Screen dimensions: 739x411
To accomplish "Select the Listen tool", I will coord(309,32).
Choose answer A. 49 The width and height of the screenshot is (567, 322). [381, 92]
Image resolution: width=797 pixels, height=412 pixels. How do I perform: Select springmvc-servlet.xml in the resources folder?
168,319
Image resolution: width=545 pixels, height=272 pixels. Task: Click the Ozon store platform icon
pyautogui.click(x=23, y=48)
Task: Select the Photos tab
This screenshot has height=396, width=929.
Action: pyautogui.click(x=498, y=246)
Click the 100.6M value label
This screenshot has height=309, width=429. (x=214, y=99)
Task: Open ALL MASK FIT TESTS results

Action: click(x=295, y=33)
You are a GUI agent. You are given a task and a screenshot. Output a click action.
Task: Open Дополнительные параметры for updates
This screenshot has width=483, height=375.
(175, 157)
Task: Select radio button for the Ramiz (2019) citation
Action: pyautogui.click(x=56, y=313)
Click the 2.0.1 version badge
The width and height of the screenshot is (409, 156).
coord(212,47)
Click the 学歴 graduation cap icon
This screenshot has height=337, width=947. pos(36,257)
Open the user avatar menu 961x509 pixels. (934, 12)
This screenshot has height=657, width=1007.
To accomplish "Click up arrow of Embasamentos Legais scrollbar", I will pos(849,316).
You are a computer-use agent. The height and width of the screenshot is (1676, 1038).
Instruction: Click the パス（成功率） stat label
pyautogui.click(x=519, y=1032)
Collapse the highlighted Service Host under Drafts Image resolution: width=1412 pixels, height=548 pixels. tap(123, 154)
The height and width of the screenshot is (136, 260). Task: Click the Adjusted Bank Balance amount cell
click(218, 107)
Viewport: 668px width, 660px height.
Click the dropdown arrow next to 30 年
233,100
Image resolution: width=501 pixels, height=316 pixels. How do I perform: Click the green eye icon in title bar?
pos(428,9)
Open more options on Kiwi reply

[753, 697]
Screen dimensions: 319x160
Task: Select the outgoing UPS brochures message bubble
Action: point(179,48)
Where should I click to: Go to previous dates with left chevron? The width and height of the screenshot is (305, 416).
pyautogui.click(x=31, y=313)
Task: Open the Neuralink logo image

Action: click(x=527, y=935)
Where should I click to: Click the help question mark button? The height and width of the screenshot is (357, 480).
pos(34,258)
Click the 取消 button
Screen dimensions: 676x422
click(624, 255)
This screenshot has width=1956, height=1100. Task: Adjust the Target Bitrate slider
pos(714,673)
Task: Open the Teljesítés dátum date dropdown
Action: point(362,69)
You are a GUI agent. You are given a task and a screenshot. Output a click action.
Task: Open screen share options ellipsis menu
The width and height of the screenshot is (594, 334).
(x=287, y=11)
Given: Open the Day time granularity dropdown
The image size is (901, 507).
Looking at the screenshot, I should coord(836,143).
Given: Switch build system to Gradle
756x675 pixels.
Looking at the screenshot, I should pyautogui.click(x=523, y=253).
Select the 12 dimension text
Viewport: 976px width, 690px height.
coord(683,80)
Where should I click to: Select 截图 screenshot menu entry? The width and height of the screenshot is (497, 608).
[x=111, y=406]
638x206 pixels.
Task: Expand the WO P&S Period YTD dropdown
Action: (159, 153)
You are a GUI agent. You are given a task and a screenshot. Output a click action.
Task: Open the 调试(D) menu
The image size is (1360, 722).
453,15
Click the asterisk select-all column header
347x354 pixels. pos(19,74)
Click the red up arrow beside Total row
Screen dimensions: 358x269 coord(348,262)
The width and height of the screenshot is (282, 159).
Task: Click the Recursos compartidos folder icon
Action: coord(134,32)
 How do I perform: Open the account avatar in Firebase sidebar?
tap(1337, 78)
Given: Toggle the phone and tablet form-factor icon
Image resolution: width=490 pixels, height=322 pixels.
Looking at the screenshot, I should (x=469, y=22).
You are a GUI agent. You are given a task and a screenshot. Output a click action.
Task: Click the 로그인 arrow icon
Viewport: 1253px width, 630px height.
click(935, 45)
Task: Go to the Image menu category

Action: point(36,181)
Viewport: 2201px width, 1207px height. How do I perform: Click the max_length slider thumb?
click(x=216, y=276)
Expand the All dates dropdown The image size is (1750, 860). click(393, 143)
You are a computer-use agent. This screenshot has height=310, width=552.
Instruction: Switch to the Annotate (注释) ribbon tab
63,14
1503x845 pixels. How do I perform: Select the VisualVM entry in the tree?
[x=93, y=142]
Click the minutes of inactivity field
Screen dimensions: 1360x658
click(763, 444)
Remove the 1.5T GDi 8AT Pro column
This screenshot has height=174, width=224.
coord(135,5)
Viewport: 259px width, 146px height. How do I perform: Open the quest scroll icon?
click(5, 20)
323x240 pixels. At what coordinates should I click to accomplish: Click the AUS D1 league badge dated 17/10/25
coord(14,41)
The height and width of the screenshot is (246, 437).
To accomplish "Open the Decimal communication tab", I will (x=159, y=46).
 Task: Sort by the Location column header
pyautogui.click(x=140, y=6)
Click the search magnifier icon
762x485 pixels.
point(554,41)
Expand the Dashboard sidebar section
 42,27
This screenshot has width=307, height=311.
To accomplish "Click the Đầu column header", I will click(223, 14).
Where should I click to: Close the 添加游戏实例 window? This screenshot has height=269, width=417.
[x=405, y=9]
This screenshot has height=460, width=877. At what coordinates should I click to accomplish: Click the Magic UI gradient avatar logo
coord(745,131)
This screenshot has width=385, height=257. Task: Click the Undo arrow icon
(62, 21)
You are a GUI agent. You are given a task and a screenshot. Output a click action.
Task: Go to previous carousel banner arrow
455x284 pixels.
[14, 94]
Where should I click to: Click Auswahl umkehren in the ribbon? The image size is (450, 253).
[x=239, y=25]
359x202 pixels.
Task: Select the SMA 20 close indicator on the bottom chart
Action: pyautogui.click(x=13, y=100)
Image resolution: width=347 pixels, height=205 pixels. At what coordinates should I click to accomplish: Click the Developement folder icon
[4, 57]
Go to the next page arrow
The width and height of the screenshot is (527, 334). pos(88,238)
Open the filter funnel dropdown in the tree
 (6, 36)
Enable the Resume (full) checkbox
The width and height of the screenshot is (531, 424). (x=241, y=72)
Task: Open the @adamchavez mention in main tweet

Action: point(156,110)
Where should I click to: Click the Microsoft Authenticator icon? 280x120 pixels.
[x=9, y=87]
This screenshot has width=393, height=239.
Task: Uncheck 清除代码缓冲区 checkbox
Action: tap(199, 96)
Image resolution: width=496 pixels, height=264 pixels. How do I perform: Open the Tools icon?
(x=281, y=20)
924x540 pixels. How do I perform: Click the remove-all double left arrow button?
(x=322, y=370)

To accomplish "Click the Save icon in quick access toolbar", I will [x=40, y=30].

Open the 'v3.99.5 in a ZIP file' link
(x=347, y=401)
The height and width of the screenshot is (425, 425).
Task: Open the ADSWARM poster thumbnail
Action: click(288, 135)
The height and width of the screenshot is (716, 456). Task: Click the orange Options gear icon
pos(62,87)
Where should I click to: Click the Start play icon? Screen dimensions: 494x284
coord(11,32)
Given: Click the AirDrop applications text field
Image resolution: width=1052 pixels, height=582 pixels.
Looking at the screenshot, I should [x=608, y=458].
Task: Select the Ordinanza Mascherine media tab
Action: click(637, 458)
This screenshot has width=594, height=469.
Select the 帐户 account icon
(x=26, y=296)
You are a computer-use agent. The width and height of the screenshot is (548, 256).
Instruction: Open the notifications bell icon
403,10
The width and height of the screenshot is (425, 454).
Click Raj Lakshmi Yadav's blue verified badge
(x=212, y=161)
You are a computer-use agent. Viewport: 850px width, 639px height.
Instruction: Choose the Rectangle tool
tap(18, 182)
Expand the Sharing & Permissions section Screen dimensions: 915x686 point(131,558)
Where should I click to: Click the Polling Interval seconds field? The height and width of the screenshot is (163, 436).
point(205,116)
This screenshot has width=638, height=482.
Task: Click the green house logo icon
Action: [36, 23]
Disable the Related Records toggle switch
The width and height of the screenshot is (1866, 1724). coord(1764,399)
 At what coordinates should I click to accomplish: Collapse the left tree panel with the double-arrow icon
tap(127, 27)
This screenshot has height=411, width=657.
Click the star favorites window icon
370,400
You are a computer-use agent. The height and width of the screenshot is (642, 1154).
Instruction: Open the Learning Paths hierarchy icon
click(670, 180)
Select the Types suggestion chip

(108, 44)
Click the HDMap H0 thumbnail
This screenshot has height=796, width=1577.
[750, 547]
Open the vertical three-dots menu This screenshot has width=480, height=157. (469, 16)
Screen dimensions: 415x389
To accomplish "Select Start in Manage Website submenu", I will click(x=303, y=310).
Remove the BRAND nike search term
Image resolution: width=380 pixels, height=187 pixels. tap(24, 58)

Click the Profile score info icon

__STATED TASK__: Update the records from the line that has "Open the vertical" through the end of the records, replacing "three-dots" with "kebab" and leaving everything else unchanged.

__COMPLETED TASK__:
Open the vertical kebab menu This screenshot has width=480, height=157. (469, 16)
Screen dimensions: 415x389
To accomplish "Select Start in Manage Website submenu", I will click(x=303, y=310).
Remove the BRAND nike search term
Image resolution: width=380 pixels, height=187 pixels. tap(24, 58)

Click the Profile score info icon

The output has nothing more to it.